Most of the couples who walk into my office are monogamous, or at least aspire to have a one-on-one relationship. But some people believe that wedding vows or other exclusive agreements heap a host of unrealistic expectations on marriage.
“Open marriage” has become a term of the past—now such people usually refer to their preference for “polyamory,” meaning “many loves.” Coined in the early 1990s, “polyamory,” or “poly” for short, provides a way for those who choose to have more than one lover to identify their lifestyle.
This may seem a long way from most people’s lives, but my local bookstore owner confirms that Catherine Liszt’s book on polyamory, Ethical Slut: A Guide to Infinite Sexual Possibilities, continues to sell, even in my relatively conservative neck of the woods!
Definitions of Polyamory
In my 30 years as a licensed therapist, I’ve had the opportunity to meet and counsel quite a few poly folk. Before the internet, they would read articles I wrote and contact me based on my relatively (compared with most marriage therapists) progressive views about relationships and the different forms it can take. Now they usually come through a website called Kink Aware Professionals, which lists therapists nationwide who have experience and expertise with the alternative forms that relationships sometimes take.
But what about the TV series Big Love, about a middle-aged Latter Day Saint man who has several wives? (Forgive me if I’m wrong about the details—I watched one episode on a Netflix rental, since we don’t have cable.) Surely, someone asked me recently, people like these Mormons would not be considered “kinky?”
That of course, depends on your definition of “kink.” Advocates of polyamory would not see it that way at all. In 1973, Nena and George O’Neil, a pair of married anthropologists, published the classic Open Marriage: A New Life Style for Couples. In this book they critique the “outward manifestation of the clause in the closed marriage contract that calls for the two partners to be all things to one another, to fulfill all of one another’s needs—emotional, psychological, intellectual and physical,” which they call “couple-front.”
They disparage traditional marriages as “inward looking relationships…a type of bondage that requires husband and wife to turn off the outside world, and to turn on only to one another.” Perhaps this sounds even more extreme now than it did in 1973, when those of us old enough to remember were just emerging from the swinging and free-love sixties.
Different Forms of Polyamorous Relationships
New Jersey polyamorist John Wise has written about his 25-year open marriage to psychotherapist Nan Wise in the British magazine Eve. “The biggest misconception is that polyamory equals sexual promiscuity,” he says, but claims that this is not an aspect of their relationship.

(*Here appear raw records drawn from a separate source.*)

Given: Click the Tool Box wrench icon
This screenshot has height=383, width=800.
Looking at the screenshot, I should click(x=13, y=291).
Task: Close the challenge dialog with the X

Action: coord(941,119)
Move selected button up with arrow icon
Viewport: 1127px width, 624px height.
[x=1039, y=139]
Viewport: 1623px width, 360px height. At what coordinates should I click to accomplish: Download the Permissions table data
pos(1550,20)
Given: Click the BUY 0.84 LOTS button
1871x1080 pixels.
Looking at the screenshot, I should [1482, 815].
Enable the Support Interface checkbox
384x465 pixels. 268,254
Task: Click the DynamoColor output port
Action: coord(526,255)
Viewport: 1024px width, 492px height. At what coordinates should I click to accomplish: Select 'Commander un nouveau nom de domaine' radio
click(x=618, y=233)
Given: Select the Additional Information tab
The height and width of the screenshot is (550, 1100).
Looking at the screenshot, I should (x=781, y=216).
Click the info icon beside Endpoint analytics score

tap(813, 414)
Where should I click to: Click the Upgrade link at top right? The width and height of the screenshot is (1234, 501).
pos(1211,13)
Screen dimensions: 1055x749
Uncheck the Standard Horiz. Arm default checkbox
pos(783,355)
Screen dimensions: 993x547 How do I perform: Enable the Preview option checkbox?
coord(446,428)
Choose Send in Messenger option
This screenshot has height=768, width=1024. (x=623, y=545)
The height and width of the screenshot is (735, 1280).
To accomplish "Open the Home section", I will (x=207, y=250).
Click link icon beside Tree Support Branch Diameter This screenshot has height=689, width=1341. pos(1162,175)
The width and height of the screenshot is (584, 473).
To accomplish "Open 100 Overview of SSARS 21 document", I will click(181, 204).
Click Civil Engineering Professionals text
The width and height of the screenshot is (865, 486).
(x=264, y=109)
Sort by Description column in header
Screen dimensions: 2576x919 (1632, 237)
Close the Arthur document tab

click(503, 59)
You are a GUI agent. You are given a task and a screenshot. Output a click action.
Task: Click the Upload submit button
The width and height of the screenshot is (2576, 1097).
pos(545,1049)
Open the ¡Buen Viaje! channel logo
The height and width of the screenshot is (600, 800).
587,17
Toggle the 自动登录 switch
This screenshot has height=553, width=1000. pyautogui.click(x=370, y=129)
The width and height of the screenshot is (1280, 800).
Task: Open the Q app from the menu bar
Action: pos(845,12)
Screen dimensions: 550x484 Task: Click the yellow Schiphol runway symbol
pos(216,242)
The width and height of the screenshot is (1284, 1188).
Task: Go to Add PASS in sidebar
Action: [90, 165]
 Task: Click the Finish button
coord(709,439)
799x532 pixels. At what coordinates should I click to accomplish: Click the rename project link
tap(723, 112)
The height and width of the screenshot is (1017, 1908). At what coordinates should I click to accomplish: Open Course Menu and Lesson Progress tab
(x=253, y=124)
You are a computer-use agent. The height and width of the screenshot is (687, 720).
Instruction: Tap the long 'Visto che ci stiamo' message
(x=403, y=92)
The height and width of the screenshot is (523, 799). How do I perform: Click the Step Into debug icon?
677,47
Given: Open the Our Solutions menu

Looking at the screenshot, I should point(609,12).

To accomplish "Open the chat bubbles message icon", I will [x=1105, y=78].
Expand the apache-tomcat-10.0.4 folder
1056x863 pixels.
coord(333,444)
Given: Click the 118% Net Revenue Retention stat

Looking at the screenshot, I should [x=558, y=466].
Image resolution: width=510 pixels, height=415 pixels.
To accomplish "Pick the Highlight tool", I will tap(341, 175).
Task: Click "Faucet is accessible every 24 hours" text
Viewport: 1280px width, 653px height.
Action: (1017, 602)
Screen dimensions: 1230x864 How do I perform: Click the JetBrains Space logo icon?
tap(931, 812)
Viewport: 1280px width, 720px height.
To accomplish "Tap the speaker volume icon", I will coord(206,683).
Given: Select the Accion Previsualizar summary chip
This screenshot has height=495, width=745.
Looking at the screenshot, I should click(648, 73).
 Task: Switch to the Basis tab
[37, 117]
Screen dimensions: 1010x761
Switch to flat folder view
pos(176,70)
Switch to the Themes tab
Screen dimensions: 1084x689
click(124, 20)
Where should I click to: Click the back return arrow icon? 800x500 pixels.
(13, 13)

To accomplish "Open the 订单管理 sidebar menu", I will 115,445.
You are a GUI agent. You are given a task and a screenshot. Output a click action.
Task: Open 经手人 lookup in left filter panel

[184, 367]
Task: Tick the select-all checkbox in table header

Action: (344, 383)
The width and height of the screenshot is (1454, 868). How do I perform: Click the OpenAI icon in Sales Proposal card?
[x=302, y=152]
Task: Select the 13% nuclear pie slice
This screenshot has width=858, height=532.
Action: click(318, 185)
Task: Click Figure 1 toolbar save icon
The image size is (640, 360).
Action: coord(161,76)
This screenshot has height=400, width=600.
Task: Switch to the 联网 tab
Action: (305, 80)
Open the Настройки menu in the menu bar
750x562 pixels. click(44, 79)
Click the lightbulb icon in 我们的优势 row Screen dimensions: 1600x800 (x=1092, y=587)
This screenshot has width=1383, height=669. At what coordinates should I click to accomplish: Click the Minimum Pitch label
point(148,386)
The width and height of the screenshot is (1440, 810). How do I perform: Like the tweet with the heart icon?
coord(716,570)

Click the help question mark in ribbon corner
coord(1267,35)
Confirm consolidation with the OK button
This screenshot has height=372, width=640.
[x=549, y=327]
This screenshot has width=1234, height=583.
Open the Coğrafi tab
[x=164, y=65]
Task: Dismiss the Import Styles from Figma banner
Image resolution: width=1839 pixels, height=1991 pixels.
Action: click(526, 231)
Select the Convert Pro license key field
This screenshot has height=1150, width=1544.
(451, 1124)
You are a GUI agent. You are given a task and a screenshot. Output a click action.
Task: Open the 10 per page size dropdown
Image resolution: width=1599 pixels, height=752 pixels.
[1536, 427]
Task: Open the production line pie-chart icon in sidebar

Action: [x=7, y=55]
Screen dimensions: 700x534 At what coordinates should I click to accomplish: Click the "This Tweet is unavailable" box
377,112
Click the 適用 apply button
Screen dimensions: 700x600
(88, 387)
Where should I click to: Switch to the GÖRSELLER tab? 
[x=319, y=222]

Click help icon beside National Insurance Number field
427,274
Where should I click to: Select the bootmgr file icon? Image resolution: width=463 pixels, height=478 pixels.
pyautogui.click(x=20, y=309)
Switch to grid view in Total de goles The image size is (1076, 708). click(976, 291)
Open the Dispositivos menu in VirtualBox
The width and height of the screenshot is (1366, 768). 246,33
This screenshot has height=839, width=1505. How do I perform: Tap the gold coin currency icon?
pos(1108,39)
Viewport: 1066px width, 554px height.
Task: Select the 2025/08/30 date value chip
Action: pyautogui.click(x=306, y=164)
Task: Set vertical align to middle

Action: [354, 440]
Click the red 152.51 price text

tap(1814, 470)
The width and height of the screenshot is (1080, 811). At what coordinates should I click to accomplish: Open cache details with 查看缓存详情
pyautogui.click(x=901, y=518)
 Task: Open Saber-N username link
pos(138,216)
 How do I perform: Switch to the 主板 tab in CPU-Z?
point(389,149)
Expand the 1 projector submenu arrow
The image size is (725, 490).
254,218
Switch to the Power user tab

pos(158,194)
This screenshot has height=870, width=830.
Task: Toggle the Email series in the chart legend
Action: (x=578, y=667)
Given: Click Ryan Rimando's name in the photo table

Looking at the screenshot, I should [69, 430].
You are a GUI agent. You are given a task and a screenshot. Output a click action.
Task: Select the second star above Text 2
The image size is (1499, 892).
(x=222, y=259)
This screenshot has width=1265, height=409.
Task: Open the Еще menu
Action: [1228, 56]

He explains that they frequently spend the night with other lovers, but they aren’t deceiving one another. They’re open about these extramarital sexual liaisons, and “our relationship remains full and satisfying.”
John and Nan Wise are in a primary-plus polyamorous relationship: their first commitment is to each other, but each has secondary relationships outside the marriage. This particular form of polyamory, has, in my clinical experience, been the type of arrangement that has the best chance of enduring, although I’m not sure why.
In the 2002 edition of The Electronic Journal of Human Sexuality, my colleague Joy Davidson describes other forms of romantic arrangements that she has found working with polyamorous clients in the clinical setting. These include triads (three people in a committed relationship), individuals with multiple primary relationships, or group marriages where three or more people form a closely knit, intimate relationship system that is sexually exclusive within the group.
Perhaps the most challenging form that I have encountered is attempts by a married couple to “swing,” while steering clear of deep infatuations that are viewed as threatening to the twosome. More than once I’ve seen these attempts break down when one person “falls in love” and declines to communicate with the primary partner about their true feelings.
The Benefits and Challenges of Polyamory
As Nan Wise points out, “It’s not a simple way to live. It’s for people who are very people-oriented and who love complexity.” A successful polyamorous relationship often involves more talk than sex, and jealousy remains a challenge for most polys. Wise does not recommend people try polyamory. “It’s a problem-creating lifestyle…[that] most people will not feel comfortable in.”
My advice? Don’t try this at home, unless of course you are sure this is the best and most life-giving way for you to live—in which case I hope you and your loved ones have a wonderful time! If you’re not sure, find a trusted counselor to talk it over with so you can make wise decisions.